[Pixel coordinate grounding data]
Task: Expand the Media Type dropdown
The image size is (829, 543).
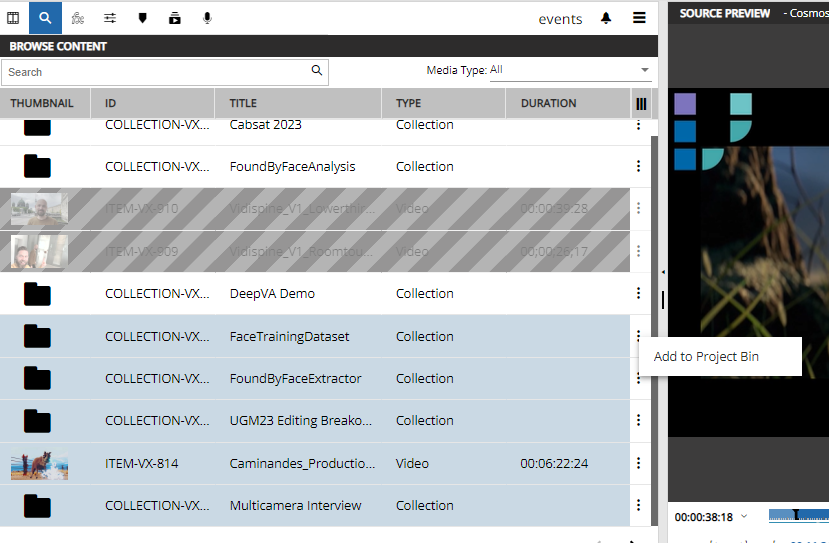Action: point(644,70)
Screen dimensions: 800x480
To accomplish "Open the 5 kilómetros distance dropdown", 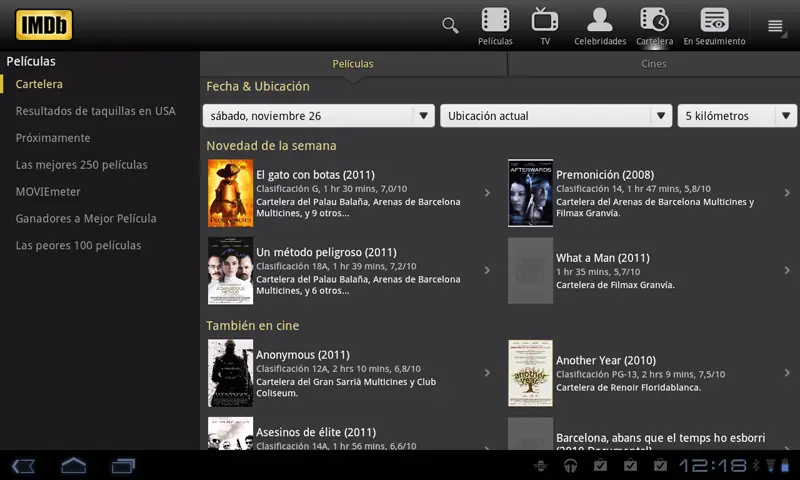I will click(x=737, y=116).
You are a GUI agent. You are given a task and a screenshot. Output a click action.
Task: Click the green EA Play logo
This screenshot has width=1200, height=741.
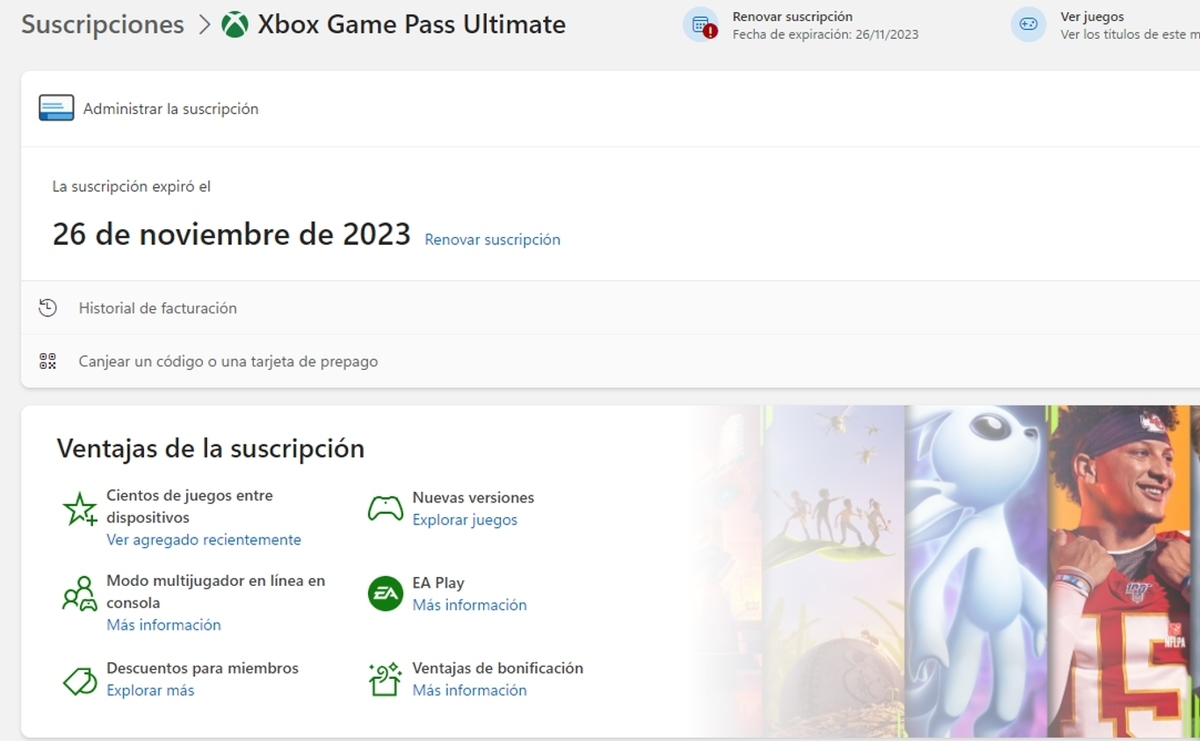coord(385,594)
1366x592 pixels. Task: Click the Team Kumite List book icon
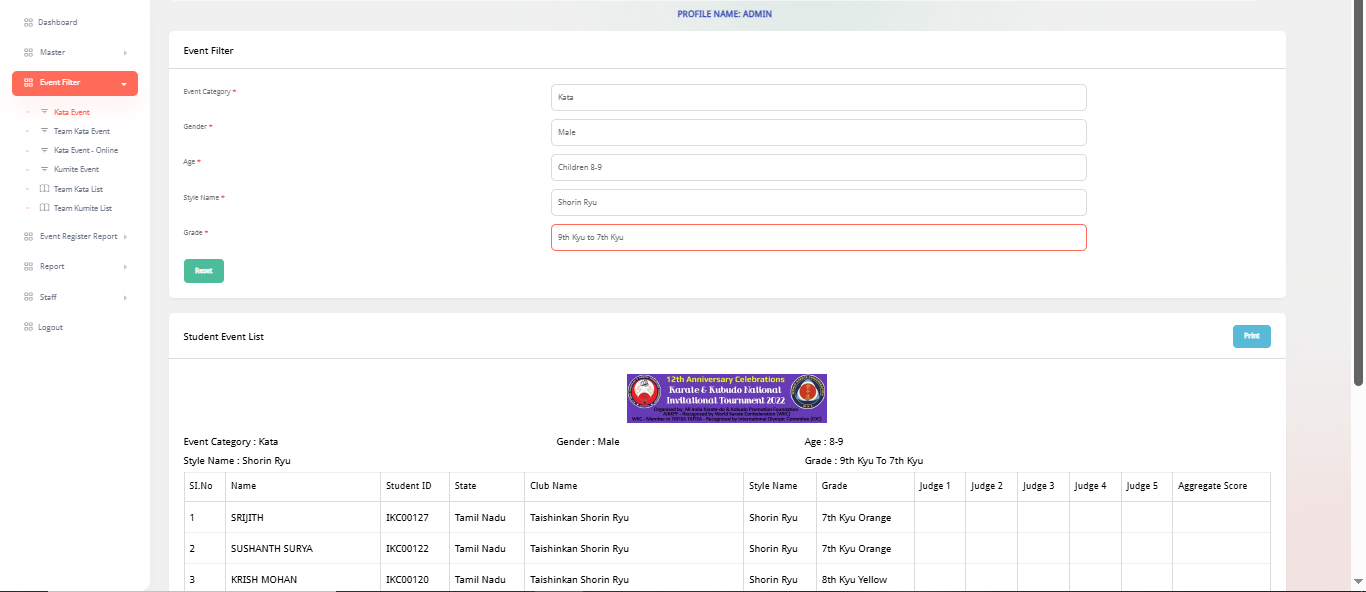(44, 208)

Exercise requirements.
The copy should start at the line that contains "1366x592 pixels. Task: Click", end at the last line of the entries above, and match each line exactly, with pictures dropped.

Result of this task.
1366x592 pixels. Task: Click the Team Kumite List book icon
(44, 208)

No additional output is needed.